Exercise requirements: Rewrite all the records below, changing each "Switch" to "Go" and keeping everything else the same.
+++ Dataset rows
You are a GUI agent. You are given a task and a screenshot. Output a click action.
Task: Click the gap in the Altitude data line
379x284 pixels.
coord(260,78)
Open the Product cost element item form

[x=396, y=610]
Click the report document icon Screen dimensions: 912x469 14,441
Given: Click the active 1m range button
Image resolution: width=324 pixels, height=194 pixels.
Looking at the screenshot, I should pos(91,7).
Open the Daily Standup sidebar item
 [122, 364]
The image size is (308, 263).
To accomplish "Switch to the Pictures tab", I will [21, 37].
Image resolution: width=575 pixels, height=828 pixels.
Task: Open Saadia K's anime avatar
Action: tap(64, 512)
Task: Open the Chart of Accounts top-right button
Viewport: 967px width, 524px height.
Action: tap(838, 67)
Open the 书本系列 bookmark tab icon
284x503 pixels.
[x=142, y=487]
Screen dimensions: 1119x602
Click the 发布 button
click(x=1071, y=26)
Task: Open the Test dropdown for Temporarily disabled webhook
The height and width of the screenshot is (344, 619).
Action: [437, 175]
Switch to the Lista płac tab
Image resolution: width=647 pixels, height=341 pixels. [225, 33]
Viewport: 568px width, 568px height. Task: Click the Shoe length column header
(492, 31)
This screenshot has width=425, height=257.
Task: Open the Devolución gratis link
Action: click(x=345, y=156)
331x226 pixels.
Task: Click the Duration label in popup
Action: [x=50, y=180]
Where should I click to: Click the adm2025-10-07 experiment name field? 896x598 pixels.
++++++
Written solution:
You are a GUI agent. You are given a task and a screenshot. Output a click action.
Task: Click the gap in the Altitude data line
379x284 pixels.
coord(260,78)
Open the Product cost element item form

[x=396, y=610]
Click the report document icon Screen dimensions: 912x469 14,441
Given: Click the active 1m range button
Image resolution: width=324 pixels, height=194 pixels.
Looking at the screenshot, I should pos(91,7).
Open the Daily Standup sidebar item
 [122, 364]
The image size is (308, 263).
To accomplish "Go to the Pictures tab", I will [21, 37].
Image resolution: width=575 pixels, height=828 pixels.
Task: Open Saadia K's anime avatar
Action: tap(64, 512)
Task: Open the Chart of Accounts top-right button
Viewport: 967px width, 524px height.
Action: tap(838, 67)
Open the 书本系列 bookmark tab icon
284x503 pixels.
[x=142, y=487]
Screen dimensions: 1119x602
Click the 发布 button
click(x=1071, y=26)
Task: Open the Test dropdown for Temporarily disabled webhook
The height and width of the screenshot is (344, 619).
Action: [437, 175]
Go to the Lista płac tab
Image resolution: width=647 pixels, height=341 pixels. [225, 33]
Viewport: 568px width, 568px height. Task: Click the Shoe length column header
(492, 31)
This screenshot has width=425, height=257.
Task: Open the Devolución gratis link
Action: click(x=345, y=156)
331x226 pixels.
Task: Click the Duration label in popup
Action: [x=50, y=180]
Where should I click to: Click the adm2025-10-07 experiment name field? 896x598 pixels.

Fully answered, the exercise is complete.